The Inconsistent Agency in Social Media

As more and more companies come to realize that Social Media will play an important role in their emerging marketing efforts, they often turn to outside agencies (PR, advertising, interactive marketing, SEO, etc.) to play appropriate roles in strategy and execution.
But as noted in my last post, the caliber of these service providers can be “spotty” to say the least.
Partly that is natural: Social Media is a new field with many best-practices that have yet to be captured, much less created or documented.
But, there are also firms who are either willing to cynically exploit client ignorance, or, are too lazy to learn the core principles of the blogosphere.
So now we’ve got Ignorant, Evil and/or Lazy agencies to choose from. But there is yet another type of agency to watch out for, and that’s the Inconsistent vendor.
The Inconsistent Agency is neither evil nor ignorant but has yet to make an agencywide commitment to understanding the new rules of marketing. The resulting knowledge gaps could unwittingly derail a client’s PR program.
The Inconsistent Agency has a handful of Social Media savvy practitioners, on whom the majority of the remaining staff rely for all-things-social. If the client wants to talk to their day-to-day team about blogging approaches, for example, the squad members immediately feel the need to defer that conversation to one of their in-house experts.

That’s not always a bad thing. When particularly complex issues come up for our own clients, for example, our senior staffers (including Doug Haslam, Robert Collins, and a number of other behind-the-scenes smarties) are frequently called on for advice.
For Inconsistent Agencies, the trouble occurs when the workaday account team cannot answer BASIC questions about Social Media.
For example, what if the client offhandedly asks their junior Account Executive, “What do you think about the idea of posting anonymous comments on relevant blogs, and then coming back later as someone-else, to point readers to our site?
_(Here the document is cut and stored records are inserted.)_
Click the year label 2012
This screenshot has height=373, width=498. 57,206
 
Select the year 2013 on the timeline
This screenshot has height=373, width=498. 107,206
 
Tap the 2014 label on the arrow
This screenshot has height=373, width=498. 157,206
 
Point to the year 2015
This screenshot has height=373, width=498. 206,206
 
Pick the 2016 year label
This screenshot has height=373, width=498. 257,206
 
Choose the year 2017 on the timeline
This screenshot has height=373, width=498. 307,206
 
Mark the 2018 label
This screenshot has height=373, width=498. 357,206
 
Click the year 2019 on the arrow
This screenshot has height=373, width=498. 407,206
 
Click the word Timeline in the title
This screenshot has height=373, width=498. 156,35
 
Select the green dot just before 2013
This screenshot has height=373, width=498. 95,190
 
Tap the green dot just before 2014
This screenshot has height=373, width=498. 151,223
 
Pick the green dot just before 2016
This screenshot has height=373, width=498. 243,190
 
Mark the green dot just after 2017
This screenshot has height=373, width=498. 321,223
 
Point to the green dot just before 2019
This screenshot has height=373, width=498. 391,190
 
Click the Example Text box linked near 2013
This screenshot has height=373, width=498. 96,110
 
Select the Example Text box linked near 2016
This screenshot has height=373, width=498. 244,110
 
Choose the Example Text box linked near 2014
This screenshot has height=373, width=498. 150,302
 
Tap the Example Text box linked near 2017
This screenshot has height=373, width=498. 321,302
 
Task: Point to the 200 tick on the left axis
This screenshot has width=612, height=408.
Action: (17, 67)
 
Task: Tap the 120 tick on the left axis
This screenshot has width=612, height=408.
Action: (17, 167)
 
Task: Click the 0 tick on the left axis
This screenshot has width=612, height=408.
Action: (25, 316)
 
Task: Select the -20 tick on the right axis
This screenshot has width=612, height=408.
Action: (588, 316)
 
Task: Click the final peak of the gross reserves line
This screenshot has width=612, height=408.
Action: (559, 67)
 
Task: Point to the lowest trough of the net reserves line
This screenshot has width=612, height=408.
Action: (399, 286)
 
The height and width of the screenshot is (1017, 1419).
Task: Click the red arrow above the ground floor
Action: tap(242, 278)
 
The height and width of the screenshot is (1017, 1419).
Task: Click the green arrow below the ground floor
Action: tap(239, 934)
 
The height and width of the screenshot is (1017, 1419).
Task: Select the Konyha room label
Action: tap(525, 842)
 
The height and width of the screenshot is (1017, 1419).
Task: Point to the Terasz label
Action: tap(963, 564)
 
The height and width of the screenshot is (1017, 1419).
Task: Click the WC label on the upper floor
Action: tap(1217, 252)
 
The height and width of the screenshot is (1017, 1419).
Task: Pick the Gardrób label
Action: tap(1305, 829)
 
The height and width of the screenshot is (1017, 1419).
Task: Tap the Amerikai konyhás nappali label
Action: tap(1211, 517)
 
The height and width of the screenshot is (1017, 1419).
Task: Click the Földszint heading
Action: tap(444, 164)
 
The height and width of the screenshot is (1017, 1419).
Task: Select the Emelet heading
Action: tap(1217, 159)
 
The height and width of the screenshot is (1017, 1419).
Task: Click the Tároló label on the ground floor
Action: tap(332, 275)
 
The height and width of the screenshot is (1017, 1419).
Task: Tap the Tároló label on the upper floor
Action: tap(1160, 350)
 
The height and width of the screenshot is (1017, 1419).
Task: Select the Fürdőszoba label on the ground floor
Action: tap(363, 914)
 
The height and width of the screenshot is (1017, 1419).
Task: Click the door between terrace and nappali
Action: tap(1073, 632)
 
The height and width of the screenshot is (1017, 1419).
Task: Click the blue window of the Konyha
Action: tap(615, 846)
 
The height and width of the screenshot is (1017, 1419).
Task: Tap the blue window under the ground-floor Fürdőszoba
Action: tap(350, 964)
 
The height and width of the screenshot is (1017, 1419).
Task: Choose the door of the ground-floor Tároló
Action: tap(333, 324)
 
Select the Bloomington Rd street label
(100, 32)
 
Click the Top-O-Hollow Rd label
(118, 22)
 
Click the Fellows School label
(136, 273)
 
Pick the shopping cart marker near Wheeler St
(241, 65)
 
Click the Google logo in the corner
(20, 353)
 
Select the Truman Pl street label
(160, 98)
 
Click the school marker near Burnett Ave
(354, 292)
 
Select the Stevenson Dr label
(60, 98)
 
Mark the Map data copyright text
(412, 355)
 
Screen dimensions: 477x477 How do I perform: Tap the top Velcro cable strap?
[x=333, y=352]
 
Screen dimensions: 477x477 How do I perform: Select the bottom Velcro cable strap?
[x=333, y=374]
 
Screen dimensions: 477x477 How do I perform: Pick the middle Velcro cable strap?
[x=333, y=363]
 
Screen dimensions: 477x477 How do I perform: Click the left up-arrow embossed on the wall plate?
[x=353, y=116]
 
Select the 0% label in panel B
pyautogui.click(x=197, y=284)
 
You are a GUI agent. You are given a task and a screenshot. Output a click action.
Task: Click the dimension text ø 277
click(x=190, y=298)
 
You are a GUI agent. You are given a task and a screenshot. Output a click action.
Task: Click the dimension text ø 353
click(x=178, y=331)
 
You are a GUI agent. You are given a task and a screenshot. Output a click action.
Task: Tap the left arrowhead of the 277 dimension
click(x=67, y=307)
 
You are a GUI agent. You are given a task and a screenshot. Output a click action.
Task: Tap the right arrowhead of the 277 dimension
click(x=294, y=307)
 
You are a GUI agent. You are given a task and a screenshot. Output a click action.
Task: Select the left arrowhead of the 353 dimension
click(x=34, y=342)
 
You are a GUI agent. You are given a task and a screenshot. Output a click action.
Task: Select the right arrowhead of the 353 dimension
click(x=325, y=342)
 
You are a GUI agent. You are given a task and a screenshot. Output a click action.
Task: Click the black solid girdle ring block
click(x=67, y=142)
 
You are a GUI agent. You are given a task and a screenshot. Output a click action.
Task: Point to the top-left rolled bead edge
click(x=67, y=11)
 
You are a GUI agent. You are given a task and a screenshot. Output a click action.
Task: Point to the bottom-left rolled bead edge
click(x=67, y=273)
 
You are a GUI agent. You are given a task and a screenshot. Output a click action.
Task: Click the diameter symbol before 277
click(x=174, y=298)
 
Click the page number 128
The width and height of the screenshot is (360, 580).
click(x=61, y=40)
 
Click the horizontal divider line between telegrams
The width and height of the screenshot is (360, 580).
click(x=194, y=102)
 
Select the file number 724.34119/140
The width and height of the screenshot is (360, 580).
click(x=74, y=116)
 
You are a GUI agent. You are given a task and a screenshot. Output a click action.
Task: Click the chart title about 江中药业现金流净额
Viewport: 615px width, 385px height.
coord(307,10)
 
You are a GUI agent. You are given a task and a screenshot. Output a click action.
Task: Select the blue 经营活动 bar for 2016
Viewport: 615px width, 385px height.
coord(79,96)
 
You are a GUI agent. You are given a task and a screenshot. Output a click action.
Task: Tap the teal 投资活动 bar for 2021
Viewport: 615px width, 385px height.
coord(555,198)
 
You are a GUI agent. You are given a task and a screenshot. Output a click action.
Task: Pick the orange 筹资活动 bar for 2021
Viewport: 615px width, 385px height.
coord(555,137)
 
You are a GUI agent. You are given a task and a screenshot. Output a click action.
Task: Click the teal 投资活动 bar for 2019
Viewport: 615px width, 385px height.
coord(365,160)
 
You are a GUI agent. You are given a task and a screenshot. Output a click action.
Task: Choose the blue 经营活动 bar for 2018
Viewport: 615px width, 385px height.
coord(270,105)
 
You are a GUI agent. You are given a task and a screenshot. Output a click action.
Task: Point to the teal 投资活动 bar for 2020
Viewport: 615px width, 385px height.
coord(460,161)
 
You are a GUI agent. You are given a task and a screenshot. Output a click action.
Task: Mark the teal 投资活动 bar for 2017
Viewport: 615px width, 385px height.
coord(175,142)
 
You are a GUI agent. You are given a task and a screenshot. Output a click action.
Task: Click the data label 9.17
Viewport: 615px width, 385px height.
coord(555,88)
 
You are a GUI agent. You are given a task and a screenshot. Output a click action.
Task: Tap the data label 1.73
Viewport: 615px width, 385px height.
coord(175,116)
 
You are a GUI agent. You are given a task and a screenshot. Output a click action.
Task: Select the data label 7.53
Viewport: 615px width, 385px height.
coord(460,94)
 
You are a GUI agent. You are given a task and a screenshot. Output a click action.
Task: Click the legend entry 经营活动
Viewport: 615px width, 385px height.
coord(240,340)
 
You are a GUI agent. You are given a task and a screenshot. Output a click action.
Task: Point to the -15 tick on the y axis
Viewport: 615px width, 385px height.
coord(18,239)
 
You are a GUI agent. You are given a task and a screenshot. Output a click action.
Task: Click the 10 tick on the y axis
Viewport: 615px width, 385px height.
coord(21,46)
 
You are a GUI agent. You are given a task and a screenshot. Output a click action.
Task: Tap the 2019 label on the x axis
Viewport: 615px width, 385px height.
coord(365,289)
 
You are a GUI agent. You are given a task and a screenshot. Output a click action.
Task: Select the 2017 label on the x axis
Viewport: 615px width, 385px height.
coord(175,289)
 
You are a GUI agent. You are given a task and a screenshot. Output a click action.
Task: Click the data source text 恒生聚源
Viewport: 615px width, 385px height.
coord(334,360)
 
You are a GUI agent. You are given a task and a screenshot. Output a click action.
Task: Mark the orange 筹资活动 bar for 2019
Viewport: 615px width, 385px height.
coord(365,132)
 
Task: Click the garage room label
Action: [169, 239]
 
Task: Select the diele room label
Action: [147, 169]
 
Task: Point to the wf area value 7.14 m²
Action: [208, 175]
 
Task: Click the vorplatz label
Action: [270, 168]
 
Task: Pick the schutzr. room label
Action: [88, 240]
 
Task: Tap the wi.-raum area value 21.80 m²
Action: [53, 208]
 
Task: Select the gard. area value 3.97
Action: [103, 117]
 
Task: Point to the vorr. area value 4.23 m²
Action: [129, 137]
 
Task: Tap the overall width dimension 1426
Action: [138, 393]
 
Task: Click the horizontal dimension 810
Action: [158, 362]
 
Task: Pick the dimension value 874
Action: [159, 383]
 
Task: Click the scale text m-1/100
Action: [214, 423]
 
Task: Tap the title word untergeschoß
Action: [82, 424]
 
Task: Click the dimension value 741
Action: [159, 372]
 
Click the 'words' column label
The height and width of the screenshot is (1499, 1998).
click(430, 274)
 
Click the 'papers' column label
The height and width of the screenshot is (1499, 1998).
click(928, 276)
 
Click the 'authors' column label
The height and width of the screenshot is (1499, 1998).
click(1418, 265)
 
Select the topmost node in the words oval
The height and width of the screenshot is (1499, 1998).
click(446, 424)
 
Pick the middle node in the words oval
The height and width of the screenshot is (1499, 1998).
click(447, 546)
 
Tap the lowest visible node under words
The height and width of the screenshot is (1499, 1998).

Is that a cool idea? Is that kosher?”
If Social Media is baked into the agency’s DNA, even that junior staffer knows instinctively that that is NOT COOL. And they won’t be shy about suggesting that the principle of authenticity is central to social media.
If you are a PR agency client, this might be a good test. Ask one of your agency team’s junior staffers the question above. But, don’t freak out if your junior rep “fails” the exam. As I noted above, this is a new field. If your agency has not claimed expertise, it’s not fair to ding ‘em for it. Yet.
UPDATE: On Twitter, in the comments, and in private emails, I’ve been dinged by “junior” staffers who suggest – with justification – that they are often the agency employees with the most & best credentials in Social Media. That is an absolutely fair point, especially as I think about SHIFTers like Amanda Gravel, Sandy Kalik, Marie Williams, our UnSpun bloggers, and many others, who are as expert in the field as anyone. Every good agency can claim similar stars.
My broader point was that a PR agency that professes Social Media credentials will fail if it relegates that expertise into pockets of excellence vs. making a broad commitment to training/education across all levels.